» WHAT IS EXPECTED
When you copy the data, keep every word exactly as it is and leave the pictures out.
....
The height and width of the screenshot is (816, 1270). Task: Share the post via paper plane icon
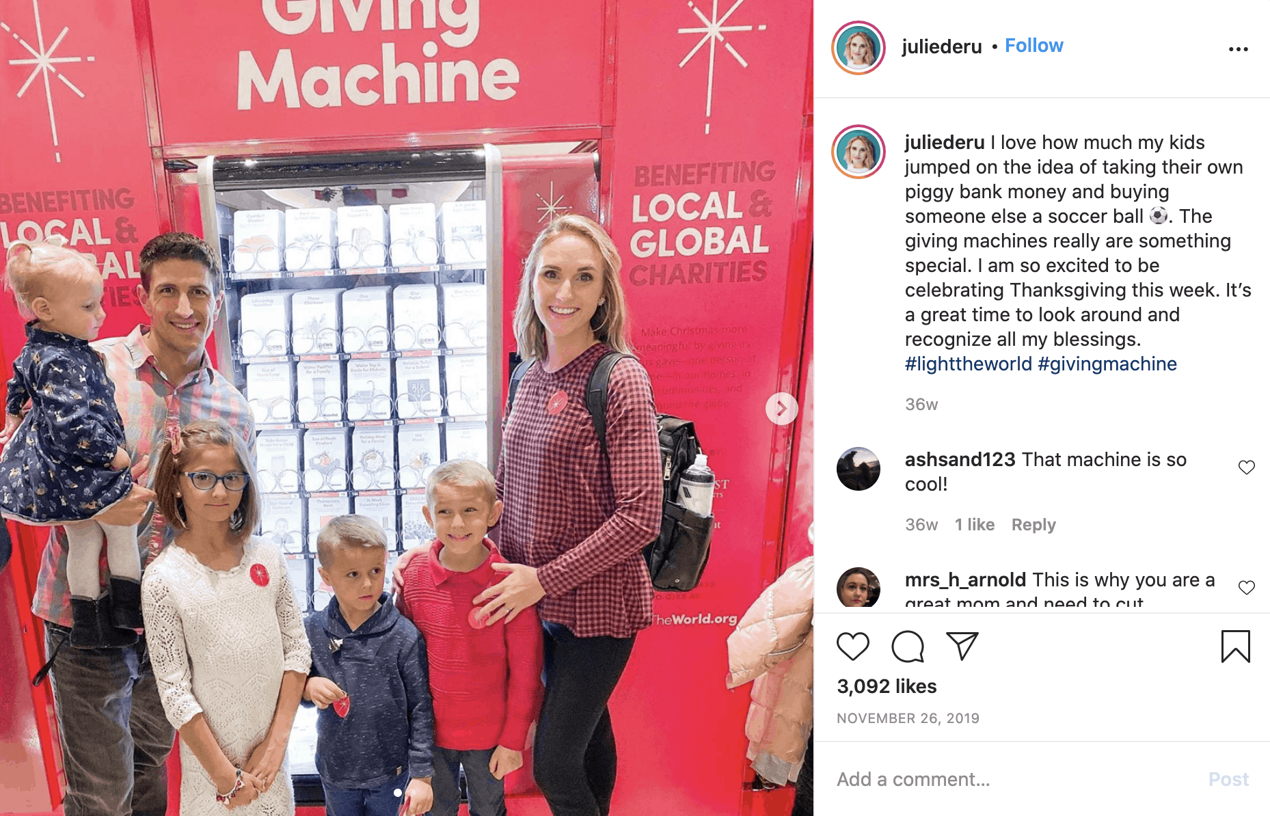pos(962,646)
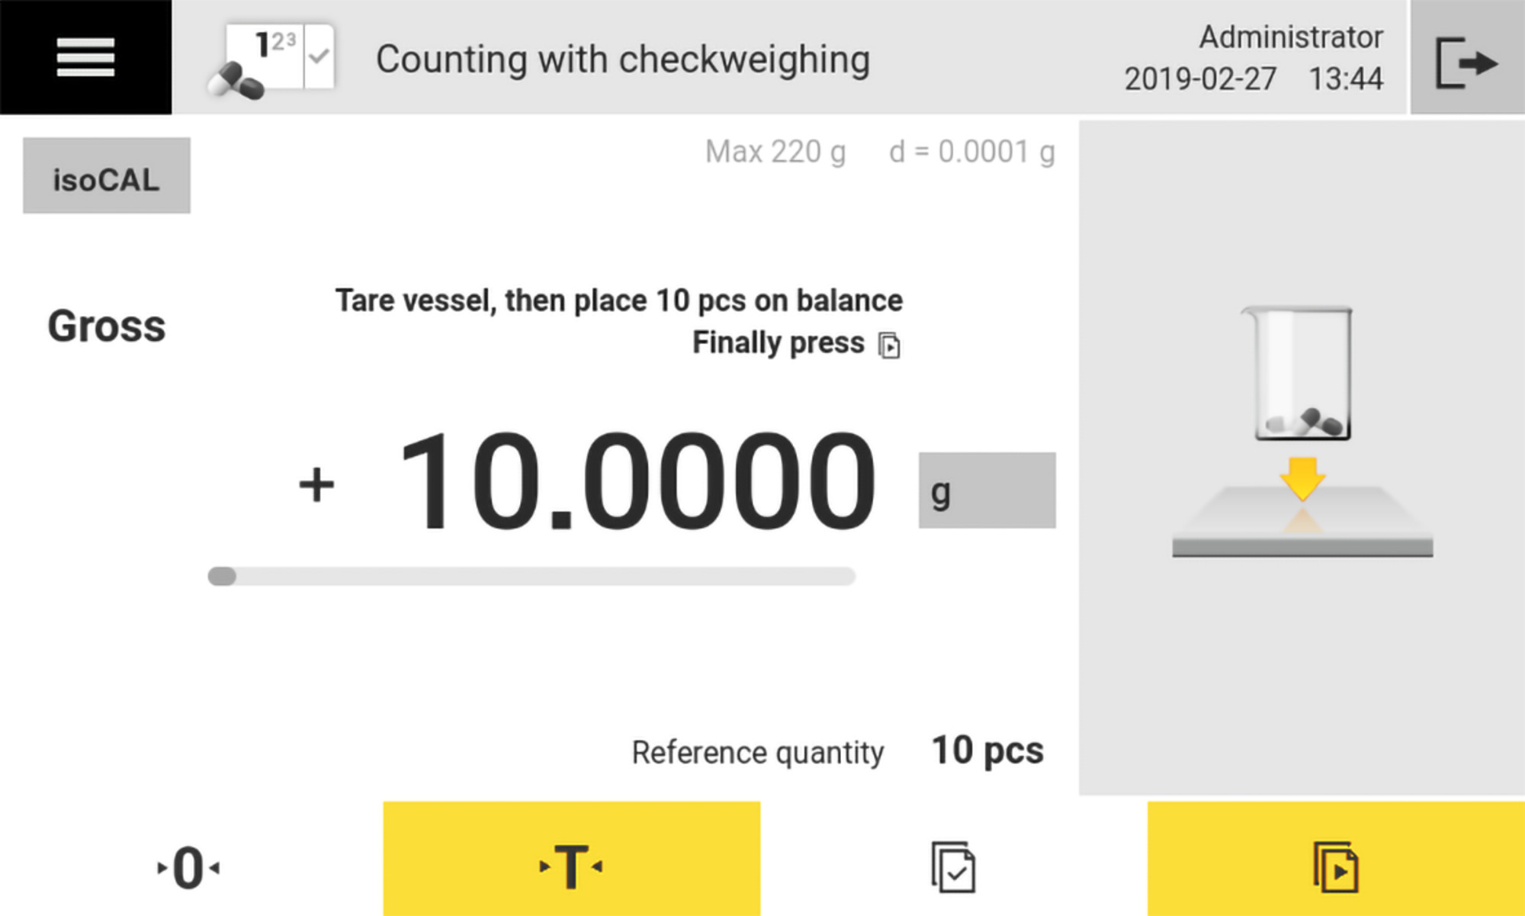Screen dimensions: 1525x916
Task: Click the Administrator user name
Action: coord(1290,37)
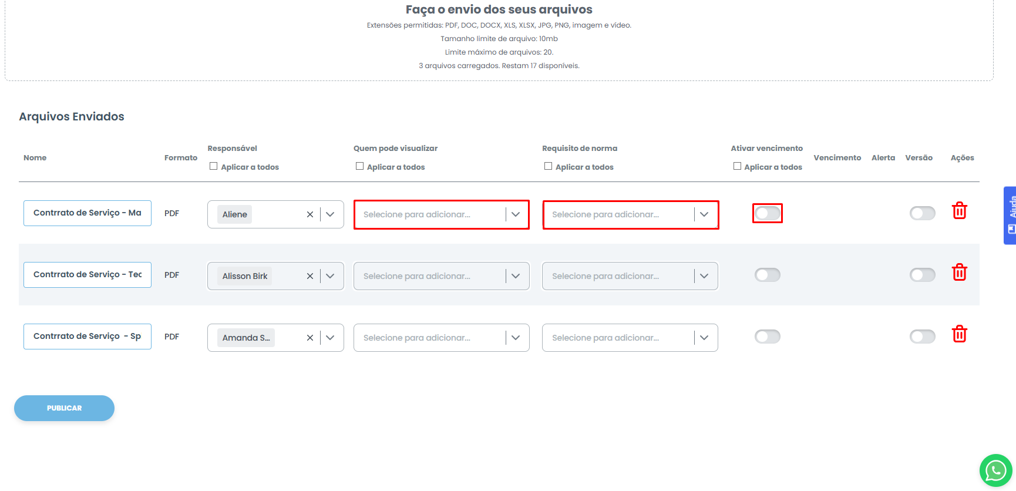
Task: Enable Ativar vencimento toggle in first row
Action: coord(767,213)
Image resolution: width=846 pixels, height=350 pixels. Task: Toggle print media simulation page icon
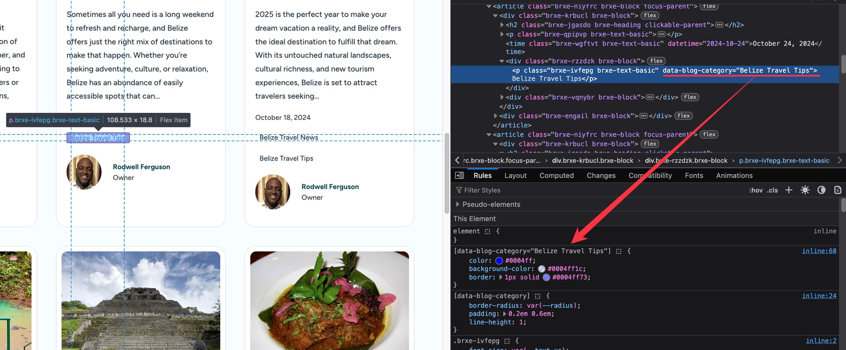[838, 190]
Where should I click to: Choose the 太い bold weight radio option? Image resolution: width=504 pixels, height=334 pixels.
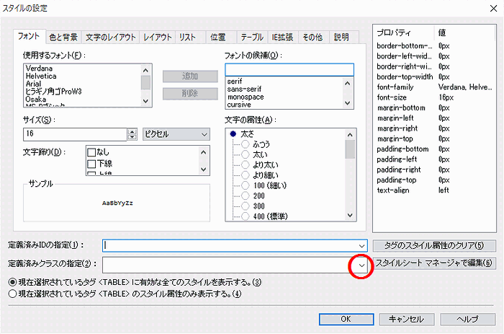tap(245, 154)
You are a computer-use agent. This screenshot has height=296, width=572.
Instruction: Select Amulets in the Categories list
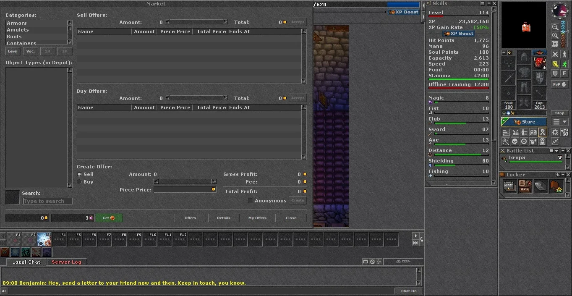(18, 30)
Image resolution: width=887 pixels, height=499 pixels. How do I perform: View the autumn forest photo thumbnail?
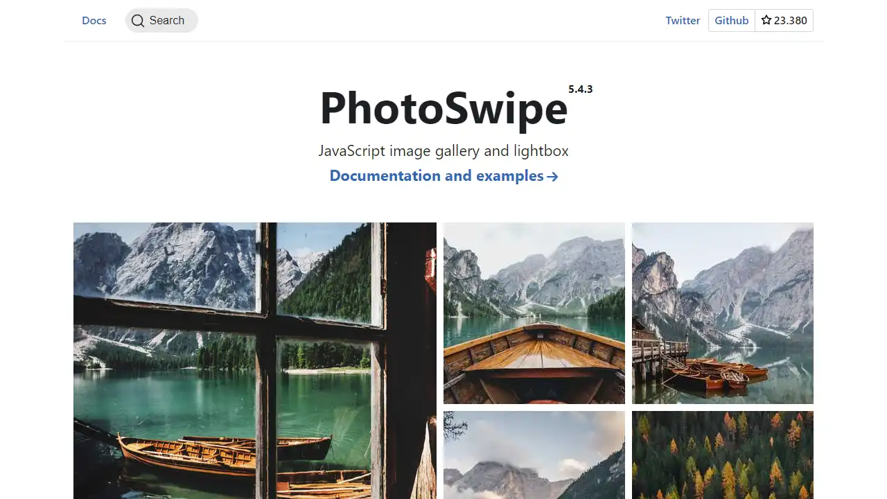[722, 455]
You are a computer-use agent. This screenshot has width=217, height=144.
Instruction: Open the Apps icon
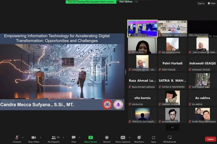154,138
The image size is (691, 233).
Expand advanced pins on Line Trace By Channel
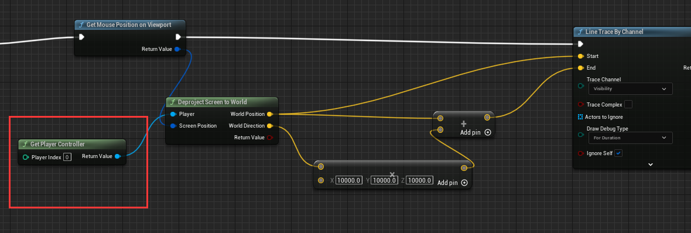650,165
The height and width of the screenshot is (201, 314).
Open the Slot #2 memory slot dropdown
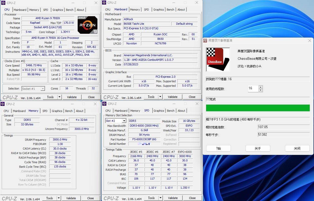pos(124,121)
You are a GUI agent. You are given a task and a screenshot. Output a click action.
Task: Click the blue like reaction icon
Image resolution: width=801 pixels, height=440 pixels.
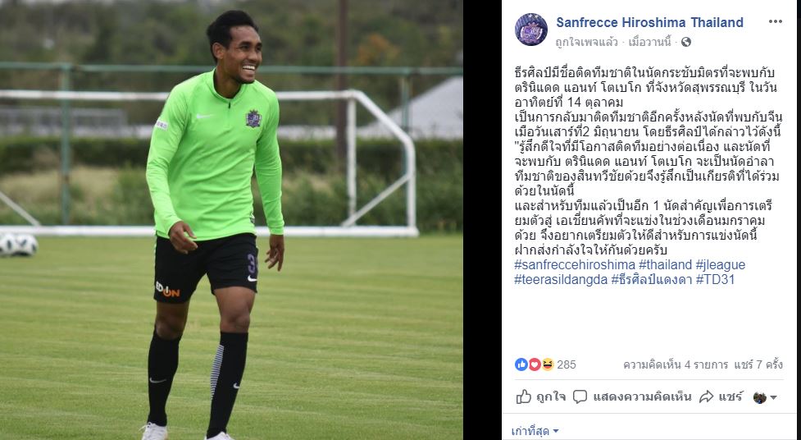point(521,364)
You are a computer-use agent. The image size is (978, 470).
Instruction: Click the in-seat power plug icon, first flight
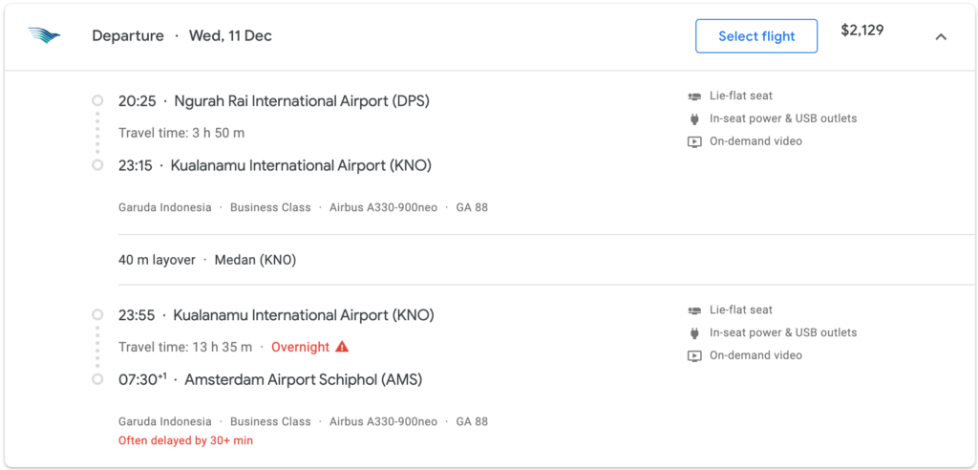pyautogui.click(x=694, y=118)
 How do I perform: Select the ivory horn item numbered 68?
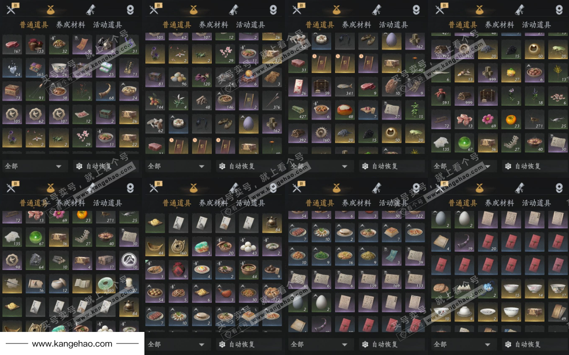[105, 91]
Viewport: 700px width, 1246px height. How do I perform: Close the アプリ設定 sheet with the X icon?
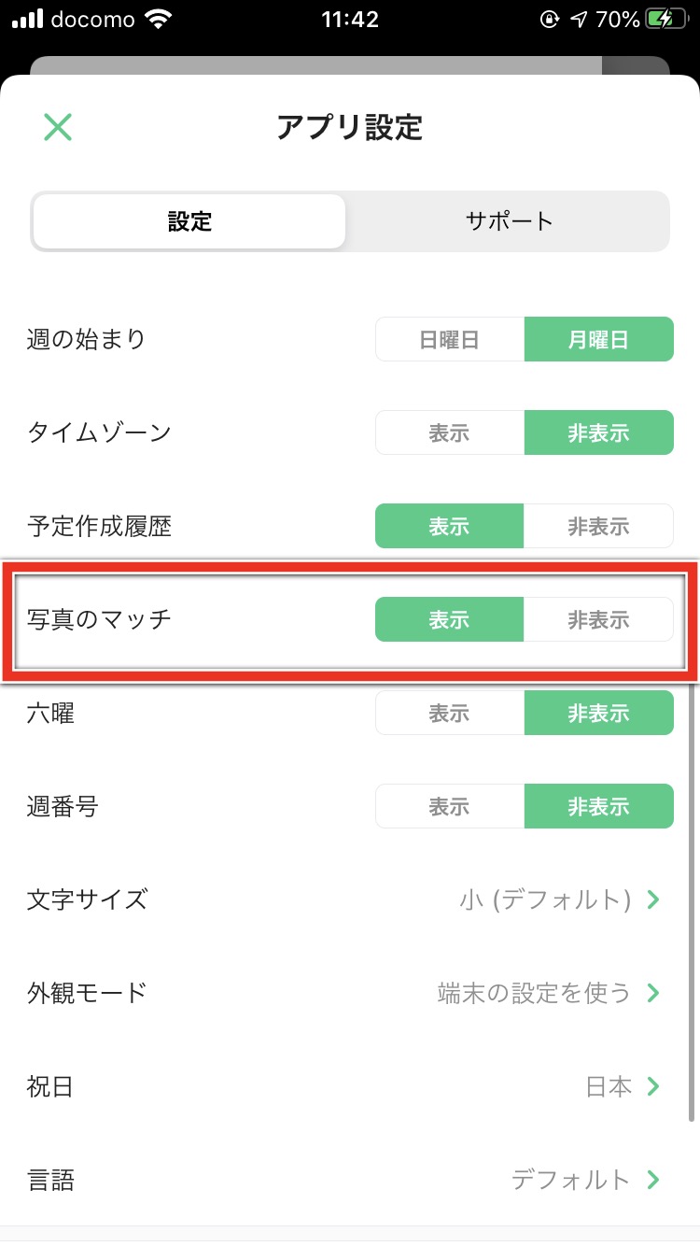pyautogui.click(x=58, y=127)
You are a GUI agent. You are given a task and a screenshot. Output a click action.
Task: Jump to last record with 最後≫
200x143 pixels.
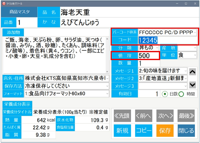(x=186, y=116)
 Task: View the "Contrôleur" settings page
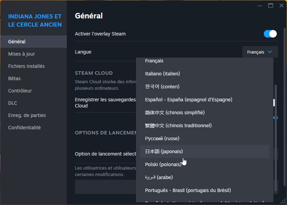click(x=19, y=90)
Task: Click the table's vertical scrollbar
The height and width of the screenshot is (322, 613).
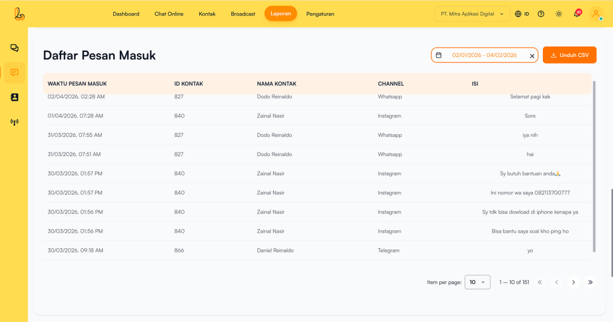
....
» YOUR RESPONSE
The height and width of the screenshot is (816, 1270). Task: Share the post via paper plane icon
pos(962,646)
Screen dimensions: 1525x916
Task: Click the Administrator user name
Action: coord(1290,37)
Task: Enable Ativar vencimento toggle in first row
Action: coord(767,213)
Image resolution: width=846 pixels, height=350 pixels. Task: Toggle print media simulation page icon
[838, 190]
Where should I click to: Choose the 太い bold weight radio option? Image resolution: width=504 pixels, height=334 pixels.
tap(245, 154)
You are a computer-use agent. This screenshot has height=296, width=572.
Instruction: Select Amulets in the Categories list
(18, 30)
Image resolution: width=887 pixels, height=499 pixels. How do I perform: View the autumn forest photo thumbnail?
[722, 455]
You are a computer-use agent. This screenshot has width=217, height=144.
Instruction: Open the Apps icon
154,138
The image size is (691, 233).
Expand advanced pins on Line Trace By Channel
650,165
The height and width of the screenshot is (201, 314).
Open the Slot #2 memory slot dropdown
pos(124,121)
You are a GUI agent. You are given a task and a screenshot. Output a click action.
Task: Click the blue like reaction icon
Image resolution: width=801 pixels, height=440 pixels.
point(521,364)
You are a computer-use agent. The image size is (978, 470).
Instruction: Click the in-seat power plug icon, first flight
pyautogui.click(x=694, y=118)
 How do I perform: Select the ivory horn item numbered 68?
[105, 91]
Viewport: 700px width, 1246px height. How do I perform: Close the アプリ設定 sheet with the X icon?
pyautogui.click(x=58, y=127)
You are a GUI agent. You are given a task and a screenshot. Output a click action.
Task: Jump to last record with 最後≫
200x143 pixels.
(x=186, y=116)
 Task: View the "Contrôleur" settings page
click(x=19, y=90)
Task: Click the table's vertical scrollbar
The height and width of the screenshot is (322, 613).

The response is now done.